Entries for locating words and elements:
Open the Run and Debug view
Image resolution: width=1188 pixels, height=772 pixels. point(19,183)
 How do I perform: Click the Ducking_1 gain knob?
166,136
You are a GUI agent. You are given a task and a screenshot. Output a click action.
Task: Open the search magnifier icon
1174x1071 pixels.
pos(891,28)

■ EXERCISE AIM
Rewrite all of the items above with "Open" changed to "Show" wherever it occurs, keeping everything else the same.

■ WRITTEN RESPONSE
Show the Run and Debug view
Image resolution: width=1188 pixels, height=772 pixels. point(19,183)
 How do I perform: Click the Ducking_1 gain knob?
166,136
You are a GUI agent. You are given a task and a screenshot. Output a click action.
Task: Show the search magnifier icon
1174x1071 pixels.
pos(891,28)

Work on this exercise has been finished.